ミル(海藻)(読み)みる

日本大百科全書(ニッポニカ) 「ミル(海藻)」の意味・わかりやすい解説

ミル(海藻)
みる / 海松
[学] Codium fragile Hariot

緑藻植物、ミル科の多年生海藻。鮮緑色で、叉(さ)状分岐を繰り返し、フェルト様手ざわりの丸紐(まるひも)状枝からなる分枝体。体高の多くは20センチメートル以内であるが、30~40センチメートルほどに成長するものもある。外見上は分岐を繰り返す微細糸枝が無数、密に絡み合っているだけだが、細かくみると、糸枝には隔壁がなく、全体の原形質が連なる非細胞構造体となっている。温海性の海藻で、湾口部の干潮線直下から30メートル前後の海底にまで生育する。分布は日本の全沿岸のほか、世界各地と広い。日本では古くから知られ、親しまれてきた海藻の一つで、『万葉集』のなかにも詠まれている。現在の日本では、ミルをあまり食べないが、ハワイではリムlimuの名で野菜サラダ同様に愛好しているし、インドネシアフィリピンなどでも食品とされている。

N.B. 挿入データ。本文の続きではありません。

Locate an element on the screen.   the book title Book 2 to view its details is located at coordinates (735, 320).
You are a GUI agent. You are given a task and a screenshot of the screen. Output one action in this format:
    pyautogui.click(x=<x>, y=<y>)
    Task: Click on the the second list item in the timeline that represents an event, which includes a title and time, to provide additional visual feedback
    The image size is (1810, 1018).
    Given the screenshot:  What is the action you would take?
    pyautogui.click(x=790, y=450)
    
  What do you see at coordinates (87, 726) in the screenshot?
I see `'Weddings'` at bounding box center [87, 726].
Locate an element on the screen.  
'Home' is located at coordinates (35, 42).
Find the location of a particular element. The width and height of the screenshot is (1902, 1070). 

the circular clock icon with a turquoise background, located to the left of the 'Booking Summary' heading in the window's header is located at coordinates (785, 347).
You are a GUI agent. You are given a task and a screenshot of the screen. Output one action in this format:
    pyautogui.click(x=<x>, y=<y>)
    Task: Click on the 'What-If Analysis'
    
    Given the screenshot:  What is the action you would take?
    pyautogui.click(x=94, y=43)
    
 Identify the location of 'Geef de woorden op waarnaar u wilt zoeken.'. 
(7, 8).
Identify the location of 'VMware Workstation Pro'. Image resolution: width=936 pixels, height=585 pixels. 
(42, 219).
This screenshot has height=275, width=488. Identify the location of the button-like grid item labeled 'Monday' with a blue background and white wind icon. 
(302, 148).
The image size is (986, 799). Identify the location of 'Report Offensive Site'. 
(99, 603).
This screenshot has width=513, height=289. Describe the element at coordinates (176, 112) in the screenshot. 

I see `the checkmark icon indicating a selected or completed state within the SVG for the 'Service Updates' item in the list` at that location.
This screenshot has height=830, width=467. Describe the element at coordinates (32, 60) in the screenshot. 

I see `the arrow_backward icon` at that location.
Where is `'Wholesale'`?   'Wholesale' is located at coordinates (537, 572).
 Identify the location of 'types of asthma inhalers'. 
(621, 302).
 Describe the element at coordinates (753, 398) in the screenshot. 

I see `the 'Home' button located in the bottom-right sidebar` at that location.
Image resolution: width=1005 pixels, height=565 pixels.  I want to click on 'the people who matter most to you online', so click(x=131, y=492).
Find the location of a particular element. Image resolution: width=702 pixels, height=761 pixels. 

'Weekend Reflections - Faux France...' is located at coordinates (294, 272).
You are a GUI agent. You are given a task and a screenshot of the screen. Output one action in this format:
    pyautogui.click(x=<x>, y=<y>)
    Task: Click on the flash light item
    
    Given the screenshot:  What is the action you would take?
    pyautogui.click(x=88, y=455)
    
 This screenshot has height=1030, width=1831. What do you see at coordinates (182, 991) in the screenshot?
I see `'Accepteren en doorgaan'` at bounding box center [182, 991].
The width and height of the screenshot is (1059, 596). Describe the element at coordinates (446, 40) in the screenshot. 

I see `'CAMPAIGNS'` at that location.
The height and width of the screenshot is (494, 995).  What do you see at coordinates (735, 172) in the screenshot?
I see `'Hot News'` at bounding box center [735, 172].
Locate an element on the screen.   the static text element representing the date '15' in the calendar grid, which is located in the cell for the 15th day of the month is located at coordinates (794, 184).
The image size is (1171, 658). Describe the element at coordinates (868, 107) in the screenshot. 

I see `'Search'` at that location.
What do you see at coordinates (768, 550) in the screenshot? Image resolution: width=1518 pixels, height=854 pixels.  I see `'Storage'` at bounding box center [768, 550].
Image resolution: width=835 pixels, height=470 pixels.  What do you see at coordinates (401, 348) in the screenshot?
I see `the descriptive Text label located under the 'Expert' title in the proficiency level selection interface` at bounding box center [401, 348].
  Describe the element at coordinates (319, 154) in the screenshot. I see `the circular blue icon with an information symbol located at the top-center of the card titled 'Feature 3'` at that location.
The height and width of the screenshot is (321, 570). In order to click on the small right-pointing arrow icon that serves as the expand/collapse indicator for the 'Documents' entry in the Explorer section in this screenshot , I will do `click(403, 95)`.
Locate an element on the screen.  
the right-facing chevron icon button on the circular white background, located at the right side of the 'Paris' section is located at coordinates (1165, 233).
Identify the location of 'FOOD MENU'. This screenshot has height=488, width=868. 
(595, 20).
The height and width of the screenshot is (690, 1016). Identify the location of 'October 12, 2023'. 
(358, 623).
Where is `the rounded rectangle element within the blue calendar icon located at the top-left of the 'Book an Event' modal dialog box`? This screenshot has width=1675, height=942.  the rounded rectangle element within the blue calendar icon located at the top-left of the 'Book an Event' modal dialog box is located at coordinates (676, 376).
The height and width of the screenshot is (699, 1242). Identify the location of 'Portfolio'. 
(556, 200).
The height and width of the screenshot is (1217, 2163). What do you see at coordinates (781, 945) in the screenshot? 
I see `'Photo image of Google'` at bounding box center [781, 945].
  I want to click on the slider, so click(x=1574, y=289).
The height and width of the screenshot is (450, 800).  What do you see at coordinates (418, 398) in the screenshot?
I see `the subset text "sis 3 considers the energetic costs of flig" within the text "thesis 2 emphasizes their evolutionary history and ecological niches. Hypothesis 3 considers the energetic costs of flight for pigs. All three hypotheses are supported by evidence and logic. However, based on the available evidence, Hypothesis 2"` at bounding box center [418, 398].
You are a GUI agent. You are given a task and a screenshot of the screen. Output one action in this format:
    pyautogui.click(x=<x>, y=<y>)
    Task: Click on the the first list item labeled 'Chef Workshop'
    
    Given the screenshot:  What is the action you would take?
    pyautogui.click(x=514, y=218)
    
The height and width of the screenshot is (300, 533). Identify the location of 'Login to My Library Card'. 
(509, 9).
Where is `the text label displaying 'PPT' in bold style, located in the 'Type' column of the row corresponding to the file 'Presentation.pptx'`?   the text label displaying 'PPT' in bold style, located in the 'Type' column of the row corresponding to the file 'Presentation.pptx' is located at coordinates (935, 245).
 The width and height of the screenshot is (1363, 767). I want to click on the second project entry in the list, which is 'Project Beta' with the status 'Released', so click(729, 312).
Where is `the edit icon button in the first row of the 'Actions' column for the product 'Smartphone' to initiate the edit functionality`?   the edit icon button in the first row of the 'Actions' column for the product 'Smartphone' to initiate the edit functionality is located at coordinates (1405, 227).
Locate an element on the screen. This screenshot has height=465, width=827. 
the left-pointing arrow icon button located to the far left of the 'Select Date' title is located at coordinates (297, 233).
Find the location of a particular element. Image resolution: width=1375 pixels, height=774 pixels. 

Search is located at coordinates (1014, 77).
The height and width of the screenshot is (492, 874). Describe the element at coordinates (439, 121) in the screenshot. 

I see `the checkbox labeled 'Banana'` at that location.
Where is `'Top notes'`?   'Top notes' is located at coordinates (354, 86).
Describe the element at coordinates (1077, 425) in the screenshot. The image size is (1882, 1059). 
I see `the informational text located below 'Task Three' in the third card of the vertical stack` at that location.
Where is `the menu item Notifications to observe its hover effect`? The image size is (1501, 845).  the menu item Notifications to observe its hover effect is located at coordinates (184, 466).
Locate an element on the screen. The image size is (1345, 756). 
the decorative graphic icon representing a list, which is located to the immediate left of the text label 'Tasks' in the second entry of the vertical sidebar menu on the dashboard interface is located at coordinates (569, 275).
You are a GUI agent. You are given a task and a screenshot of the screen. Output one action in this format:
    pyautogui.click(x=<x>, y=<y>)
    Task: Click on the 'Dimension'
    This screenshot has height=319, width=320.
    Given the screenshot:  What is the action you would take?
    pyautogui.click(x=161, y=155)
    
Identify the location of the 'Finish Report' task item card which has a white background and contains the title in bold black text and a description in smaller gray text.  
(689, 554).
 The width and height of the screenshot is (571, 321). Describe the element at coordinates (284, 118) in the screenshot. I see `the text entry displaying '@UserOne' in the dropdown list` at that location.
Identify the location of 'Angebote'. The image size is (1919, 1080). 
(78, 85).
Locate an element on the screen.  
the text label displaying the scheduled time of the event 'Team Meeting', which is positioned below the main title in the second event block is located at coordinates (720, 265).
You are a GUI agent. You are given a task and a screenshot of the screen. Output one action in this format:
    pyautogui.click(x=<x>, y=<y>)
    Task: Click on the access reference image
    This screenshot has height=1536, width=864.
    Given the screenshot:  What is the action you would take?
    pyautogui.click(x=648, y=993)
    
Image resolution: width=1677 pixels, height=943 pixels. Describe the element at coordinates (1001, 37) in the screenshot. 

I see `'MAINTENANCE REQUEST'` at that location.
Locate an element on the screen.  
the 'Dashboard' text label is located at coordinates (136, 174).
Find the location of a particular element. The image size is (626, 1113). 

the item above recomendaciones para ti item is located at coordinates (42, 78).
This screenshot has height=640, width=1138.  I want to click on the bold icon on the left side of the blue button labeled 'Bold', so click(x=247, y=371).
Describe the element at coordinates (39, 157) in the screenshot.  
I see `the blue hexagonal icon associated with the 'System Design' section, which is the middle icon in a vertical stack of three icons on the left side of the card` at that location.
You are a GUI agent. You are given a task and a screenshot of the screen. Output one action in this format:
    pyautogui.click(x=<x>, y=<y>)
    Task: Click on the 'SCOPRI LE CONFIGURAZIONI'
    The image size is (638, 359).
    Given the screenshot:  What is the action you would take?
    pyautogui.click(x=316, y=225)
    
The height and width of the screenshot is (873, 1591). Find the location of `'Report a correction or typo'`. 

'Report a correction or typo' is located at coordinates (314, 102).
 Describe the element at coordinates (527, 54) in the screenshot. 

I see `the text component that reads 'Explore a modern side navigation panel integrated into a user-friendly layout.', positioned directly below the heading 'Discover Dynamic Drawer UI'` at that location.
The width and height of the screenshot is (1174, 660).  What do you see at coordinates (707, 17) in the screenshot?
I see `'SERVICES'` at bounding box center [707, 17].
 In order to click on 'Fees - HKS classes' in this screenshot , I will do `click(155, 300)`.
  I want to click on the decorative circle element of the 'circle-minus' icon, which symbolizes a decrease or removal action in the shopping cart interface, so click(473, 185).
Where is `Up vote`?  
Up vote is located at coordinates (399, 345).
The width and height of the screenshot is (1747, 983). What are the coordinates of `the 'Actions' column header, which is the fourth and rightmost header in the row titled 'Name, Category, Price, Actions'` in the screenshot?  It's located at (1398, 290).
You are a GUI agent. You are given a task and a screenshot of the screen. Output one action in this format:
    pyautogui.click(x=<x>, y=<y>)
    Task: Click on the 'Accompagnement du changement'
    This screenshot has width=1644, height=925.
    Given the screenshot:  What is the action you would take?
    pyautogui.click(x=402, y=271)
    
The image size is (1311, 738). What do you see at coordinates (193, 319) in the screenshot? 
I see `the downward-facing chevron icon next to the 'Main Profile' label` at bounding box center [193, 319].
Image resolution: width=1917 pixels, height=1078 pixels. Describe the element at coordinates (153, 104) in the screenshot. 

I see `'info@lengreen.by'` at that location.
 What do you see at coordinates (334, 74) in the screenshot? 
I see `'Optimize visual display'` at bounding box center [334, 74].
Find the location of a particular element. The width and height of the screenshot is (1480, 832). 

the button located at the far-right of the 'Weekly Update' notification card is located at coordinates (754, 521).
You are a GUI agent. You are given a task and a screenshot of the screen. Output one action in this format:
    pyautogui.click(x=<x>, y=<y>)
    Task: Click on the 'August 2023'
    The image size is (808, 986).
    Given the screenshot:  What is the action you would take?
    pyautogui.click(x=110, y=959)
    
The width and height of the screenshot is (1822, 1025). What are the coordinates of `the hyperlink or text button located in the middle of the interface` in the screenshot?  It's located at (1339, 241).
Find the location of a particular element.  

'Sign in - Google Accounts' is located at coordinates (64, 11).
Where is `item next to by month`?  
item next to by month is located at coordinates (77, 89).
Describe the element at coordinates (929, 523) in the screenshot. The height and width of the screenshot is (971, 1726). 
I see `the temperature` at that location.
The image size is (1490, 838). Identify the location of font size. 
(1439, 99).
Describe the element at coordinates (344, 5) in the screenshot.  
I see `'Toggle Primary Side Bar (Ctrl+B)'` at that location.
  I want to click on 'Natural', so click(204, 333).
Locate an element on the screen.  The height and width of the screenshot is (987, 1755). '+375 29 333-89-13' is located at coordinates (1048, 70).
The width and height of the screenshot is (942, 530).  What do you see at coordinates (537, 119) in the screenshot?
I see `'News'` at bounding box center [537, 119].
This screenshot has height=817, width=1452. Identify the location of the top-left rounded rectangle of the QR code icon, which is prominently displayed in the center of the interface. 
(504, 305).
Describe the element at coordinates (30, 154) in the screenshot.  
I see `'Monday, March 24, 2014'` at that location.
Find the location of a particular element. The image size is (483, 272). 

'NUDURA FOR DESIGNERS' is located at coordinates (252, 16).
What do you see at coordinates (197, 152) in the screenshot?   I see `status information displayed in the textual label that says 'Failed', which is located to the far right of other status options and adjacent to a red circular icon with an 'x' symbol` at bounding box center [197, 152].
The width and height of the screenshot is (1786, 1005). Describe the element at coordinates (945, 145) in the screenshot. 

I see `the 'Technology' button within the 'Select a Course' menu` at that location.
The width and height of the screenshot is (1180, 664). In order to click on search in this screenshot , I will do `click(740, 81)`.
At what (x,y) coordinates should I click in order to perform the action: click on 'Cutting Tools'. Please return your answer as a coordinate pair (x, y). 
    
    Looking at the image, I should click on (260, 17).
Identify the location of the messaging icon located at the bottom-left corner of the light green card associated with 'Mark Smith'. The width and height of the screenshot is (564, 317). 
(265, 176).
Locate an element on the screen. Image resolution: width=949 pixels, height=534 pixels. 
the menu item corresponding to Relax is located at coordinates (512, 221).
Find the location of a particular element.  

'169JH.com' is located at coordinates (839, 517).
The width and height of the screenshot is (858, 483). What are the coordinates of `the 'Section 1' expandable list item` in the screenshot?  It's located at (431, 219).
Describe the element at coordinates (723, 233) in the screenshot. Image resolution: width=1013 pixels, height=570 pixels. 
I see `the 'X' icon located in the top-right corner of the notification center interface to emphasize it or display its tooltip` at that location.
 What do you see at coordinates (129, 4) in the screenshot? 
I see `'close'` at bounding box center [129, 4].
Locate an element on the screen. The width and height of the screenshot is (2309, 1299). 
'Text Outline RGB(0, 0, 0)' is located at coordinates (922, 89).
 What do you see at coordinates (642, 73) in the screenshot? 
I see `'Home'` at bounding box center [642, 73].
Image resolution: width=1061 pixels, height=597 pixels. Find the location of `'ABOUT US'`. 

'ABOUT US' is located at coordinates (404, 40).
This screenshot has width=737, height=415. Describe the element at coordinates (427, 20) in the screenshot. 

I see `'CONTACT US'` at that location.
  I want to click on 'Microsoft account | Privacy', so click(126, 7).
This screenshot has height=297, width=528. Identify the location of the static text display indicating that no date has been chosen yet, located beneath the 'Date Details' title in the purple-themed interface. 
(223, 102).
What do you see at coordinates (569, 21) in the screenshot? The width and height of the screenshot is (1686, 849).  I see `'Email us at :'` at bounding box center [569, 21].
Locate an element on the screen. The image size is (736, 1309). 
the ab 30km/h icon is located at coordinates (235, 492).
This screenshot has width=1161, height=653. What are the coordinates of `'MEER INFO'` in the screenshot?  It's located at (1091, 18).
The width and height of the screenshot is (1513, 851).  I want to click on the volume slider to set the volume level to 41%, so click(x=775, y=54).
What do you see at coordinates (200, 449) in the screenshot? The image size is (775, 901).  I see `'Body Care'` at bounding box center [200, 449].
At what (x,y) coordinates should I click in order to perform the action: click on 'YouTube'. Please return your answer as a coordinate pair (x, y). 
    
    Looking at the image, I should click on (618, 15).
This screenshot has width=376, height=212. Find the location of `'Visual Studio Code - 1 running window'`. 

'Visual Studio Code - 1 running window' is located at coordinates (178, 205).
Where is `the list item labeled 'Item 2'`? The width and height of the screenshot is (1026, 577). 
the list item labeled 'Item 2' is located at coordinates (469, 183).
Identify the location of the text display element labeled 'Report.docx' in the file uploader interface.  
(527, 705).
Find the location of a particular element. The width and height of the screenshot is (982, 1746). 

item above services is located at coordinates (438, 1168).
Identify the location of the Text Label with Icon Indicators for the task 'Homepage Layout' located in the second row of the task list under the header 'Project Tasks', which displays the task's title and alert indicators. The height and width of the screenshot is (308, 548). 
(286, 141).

 ミル属中には、体形の違う多くの種があるが、比較的よく見受けられるものに、体長が5~10メートルになるナガミルC. cylindricumとクロミルC. divaricatum(地方名サメノタスキ)、扁平(へんぺい)で薄いフェルト片状になるヒラミルC. latum、岩上にへばりつくハイミルC. adhaerensなどがある。このほかミル属には、40~50メートルの深海産で小球状となるタマミルC. mamillosum、タマミルに似るが不定形の球塊状となるコブシミルC. pugniformisなども含まれる。